During the design and operation of the protein crystallization process, it is crucial to ensure critical quality attributes (CQAs) meet desired specifications. The deployment of a calibrated process model, using experimental data, can facilitate good decision-making by identifying optimal operating conditions that result in time and cost savings.
In this work, we present the development and modelling of a batch seeded precipitant-induced lysozyme crystallization process in a two-part workflow: 1) Process design by initially obtaining system understanding from unseeded experiments (NaCl as precipitant), followed by investigations into seed and impurity addition; and 2) Process understanding through calibrating a first-principles population balance model, resulting in a more optimal experimental protocol.
For the process design stage, 50 mL unseeded lysozyme crystallization experiments at room temperature were first conducted at varying supersaturations. These were guided by existing solubility data from literature, with the objective of obtaining an unseeded induction time of around 100-200 minutes to ensure seed-enhanced nucleation reduces induction time to a point where the process can still be adequately controlled. After an appropriate experimental protocol was obtained (initial lysozyme concentrations of around 18-19 mg/mL), silica seeds of varying attributes (porosity, particle size and pore size) were added, with the effect on PSD and induction time investigated.

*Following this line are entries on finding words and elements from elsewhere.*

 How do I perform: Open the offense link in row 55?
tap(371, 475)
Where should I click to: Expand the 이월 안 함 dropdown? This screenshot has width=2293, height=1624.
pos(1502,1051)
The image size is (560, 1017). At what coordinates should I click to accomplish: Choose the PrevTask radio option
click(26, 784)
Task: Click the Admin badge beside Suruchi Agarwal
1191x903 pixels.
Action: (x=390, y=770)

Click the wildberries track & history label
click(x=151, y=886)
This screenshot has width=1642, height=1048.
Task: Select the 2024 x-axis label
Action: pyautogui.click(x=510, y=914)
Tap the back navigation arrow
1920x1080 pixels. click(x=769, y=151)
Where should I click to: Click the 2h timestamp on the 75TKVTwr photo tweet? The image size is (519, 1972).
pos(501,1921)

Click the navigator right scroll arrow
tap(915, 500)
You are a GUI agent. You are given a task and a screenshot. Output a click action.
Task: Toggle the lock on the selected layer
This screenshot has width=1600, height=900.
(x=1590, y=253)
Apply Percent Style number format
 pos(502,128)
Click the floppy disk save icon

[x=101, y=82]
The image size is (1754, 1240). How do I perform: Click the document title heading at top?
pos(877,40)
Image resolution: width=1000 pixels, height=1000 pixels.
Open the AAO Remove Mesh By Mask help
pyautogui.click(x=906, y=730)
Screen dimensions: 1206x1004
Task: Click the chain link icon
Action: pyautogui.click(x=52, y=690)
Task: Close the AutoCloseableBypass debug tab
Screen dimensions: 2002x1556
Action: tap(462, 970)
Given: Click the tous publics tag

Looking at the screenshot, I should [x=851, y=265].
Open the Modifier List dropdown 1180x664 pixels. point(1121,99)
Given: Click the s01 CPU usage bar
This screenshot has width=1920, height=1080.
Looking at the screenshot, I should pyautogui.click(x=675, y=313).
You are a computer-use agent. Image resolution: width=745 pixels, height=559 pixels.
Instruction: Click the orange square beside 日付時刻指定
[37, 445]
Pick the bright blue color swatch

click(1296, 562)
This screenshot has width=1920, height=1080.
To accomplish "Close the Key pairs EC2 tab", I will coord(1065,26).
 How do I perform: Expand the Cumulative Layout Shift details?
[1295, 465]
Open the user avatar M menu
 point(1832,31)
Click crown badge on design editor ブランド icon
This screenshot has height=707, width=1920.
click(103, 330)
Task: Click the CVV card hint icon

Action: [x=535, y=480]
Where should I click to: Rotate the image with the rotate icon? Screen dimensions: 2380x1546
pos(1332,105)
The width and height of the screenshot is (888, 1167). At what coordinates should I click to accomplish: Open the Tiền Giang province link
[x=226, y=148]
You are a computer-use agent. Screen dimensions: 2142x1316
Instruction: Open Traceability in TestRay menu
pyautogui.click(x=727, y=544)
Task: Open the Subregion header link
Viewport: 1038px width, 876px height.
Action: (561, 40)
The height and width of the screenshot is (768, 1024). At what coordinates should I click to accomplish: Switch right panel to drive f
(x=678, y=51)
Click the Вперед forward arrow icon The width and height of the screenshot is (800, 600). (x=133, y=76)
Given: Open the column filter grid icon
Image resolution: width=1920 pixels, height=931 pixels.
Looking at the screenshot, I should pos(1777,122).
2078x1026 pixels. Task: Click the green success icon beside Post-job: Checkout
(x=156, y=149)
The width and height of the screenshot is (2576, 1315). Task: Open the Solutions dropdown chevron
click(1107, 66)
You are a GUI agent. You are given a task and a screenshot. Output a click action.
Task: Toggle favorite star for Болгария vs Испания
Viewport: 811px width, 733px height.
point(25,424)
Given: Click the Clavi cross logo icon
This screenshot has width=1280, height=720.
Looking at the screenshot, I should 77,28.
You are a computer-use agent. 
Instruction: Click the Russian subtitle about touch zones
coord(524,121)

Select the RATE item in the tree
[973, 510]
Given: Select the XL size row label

To move towards process understanding, the system was then modelled using gPROMS’ Mixed Suspension Mixed Product Removal (MSMPR) Crystallizer model library, which is a first-principles process model in which necessary equations are already contained (mass, energy and population balances). Initially, conventional nucleation and growth models normally used for small molecules were selected, with gPROMS’ parameter estimation capabilities producing estimates for kinetic parameters from experimental data. Similar to previous studies investigating the applicability of conventional kinetic models to lysozyme crystallization, ln(A) values of 25-50 and surface energies of 1 mJ/m-2 were observed for classical nucleation theory, and growth rate constants of around 0.1-1 nm/min were observed (Mitchell et al., 2023).
To achieve a better fit, further empirical adjustments were required to adequately model the system, as protein crystallization is more complex when compared to smaller molecules, with existing frameworks such as classical nucleation theory being unable to predict protein nucleation rates. A quantitative assessment of the nucleation and growth models and adjustments were provided by gPROMS’ goodness of fit, bias, and lack of fit tests, along with further analysis (variance – covariance, and correlation matrices). Lastly, gPROMS’ proprietary global systems analysis (simulations using Sobol sampling) and optimisation algorithms (MINLP) allowed the exploration of product specifications that could be achieved given time/cost constraints.
In summary, this work aims to provide not only a case study demonstrating the successful design of a batch seeded protein crystallization process, but also the application of process modelling to enable better decision making. The implication of this work is that if successful, it could enable the eventual proposal of a workflow that could accelerate the adoption of protein crystallisation as a go to purification method in industry.
In future, factors affecting scale-up, the transferability of the workflow to another peptide/protein, and the transition to a continuous process could be investigated.
References:
Mitchell, H.M, Jovannus, D., Rosbottom, I., Link, F.J., Mitchell, N.A., Heng, J.Y.Y. (2023) Process modelling of protein crystallisation: A case study of lysozyme. Chemical Engineering Research and Design, 192, 268-279. DOI: 10.1016/j.cherd.2023.02.016.